#### [Reading passage]
There is a small, tan colored puppy that Margie Patton has come to refer to as Mighty Moe.
The puppy was born to a dog at the Glasgow-Barren County Animal Shelter about three weeks ago, but when the mother dog, an English bulldog, pitbull terrier mix, refused to care for her puppies, they all died but one.
“She’s a sweet little dog. She just didn’t take care of the puppies,” said Patton, president of the Barren River Animal Welfare Association, which oversees the management of the shelter. “She might have in a quiet environment, but at the shelter, even though we had her back in a quiet area, … she just wouldn’t settle down long enough to feed them and keep them warm.”
Mighty Moe was the lone survivor of the litter, but still his mother would have nothing to do with him.
Patton placed Mighty Moe with another dog, a black labrador retriever mix known as Tessa, that had delivered four mix-breed puppies one week earlier.
Tessa, a black labrador retriever mix, is also a shelter dog.
“Some people brought her in. The puppies were just a couple of days old and she had arrived at their house and promptly delivered puppies, so they brought them to us,” Patton said. “All of hers have survived. There were four.”

#### [To do]
Give the part of the shelter puppy article between "There is a small, tan" and "do with him.", inclusive, changing "Mighty Moe" to "Little Moe". The data come from a different source than the shelter puppy article.

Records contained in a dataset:
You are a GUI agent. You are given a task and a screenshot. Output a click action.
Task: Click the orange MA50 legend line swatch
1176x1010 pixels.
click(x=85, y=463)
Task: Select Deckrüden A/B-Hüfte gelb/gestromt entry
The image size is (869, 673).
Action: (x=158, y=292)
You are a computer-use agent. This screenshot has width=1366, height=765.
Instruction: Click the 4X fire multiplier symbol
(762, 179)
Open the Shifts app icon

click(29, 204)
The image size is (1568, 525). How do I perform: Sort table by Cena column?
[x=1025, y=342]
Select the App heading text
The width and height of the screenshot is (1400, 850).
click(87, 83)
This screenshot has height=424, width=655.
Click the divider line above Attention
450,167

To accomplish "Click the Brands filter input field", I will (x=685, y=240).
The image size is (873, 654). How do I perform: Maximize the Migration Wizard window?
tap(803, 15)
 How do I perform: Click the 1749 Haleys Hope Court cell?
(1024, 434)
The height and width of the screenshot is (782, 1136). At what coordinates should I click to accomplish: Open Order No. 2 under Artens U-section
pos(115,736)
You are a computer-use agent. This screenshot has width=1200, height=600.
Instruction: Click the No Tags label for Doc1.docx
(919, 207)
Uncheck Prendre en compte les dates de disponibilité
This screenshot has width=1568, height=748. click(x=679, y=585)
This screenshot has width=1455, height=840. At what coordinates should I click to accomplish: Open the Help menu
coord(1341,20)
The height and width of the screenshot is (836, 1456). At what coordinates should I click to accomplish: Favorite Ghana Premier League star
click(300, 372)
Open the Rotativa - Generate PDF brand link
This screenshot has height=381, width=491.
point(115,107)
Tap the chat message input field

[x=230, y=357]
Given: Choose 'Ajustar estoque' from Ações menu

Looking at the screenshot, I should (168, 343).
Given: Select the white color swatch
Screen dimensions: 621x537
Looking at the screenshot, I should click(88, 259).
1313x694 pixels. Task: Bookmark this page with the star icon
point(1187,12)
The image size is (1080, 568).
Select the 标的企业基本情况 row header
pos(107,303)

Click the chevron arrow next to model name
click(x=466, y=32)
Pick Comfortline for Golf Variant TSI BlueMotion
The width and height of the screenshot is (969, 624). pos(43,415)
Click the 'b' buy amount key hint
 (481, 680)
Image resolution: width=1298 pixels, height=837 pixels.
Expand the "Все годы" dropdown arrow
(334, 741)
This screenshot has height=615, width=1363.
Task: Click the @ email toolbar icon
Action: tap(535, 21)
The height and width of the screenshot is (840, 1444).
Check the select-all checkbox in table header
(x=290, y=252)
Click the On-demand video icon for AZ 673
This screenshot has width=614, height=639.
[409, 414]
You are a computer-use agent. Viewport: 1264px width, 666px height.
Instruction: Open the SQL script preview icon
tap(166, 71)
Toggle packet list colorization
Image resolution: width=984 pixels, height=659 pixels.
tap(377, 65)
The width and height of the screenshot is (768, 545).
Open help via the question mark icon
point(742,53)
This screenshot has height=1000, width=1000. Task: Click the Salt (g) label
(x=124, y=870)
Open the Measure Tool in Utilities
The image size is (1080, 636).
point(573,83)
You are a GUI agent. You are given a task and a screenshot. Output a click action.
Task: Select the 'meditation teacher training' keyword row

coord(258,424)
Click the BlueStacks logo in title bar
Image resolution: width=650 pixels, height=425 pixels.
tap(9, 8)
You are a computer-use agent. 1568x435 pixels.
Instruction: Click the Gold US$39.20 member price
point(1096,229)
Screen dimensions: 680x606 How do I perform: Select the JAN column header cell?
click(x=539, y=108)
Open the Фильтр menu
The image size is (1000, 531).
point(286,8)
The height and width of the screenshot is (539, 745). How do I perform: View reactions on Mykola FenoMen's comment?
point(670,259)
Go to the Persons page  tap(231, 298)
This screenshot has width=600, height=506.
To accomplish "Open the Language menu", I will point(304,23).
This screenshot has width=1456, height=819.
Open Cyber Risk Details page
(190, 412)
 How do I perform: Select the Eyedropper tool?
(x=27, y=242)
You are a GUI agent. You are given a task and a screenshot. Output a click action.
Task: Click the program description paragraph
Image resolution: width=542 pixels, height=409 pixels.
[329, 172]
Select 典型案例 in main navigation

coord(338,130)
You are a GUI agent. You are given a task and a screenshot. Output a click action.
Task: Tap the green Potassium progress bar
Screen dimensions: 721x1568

#### [Solution to this exercise]
There is a small, tan colored puppy that Margie Patton has come to refer to as Little Moe.
The puppy was born to a dog at the Glasgow-Barren County Animal Shelter about three weeks ago, but when the mother dog, an English bulldog, pitbull terrier mix, refused to care for her puppies, they all died but one.
“She’s a sweet little dog. She just didn’t take care of the puppies,” said Patton, president of the Barren River Animal Welfare Association, which oversees the management of the shelter. “She might have in a quiet environment, but at the shelter, even though we had her back in a quiet area, … she just wouldn’t settle down long enough to feed them and keep them warm.”
Little Moe was the lone survivor of the litter, but still his mother would have nothing to do with him.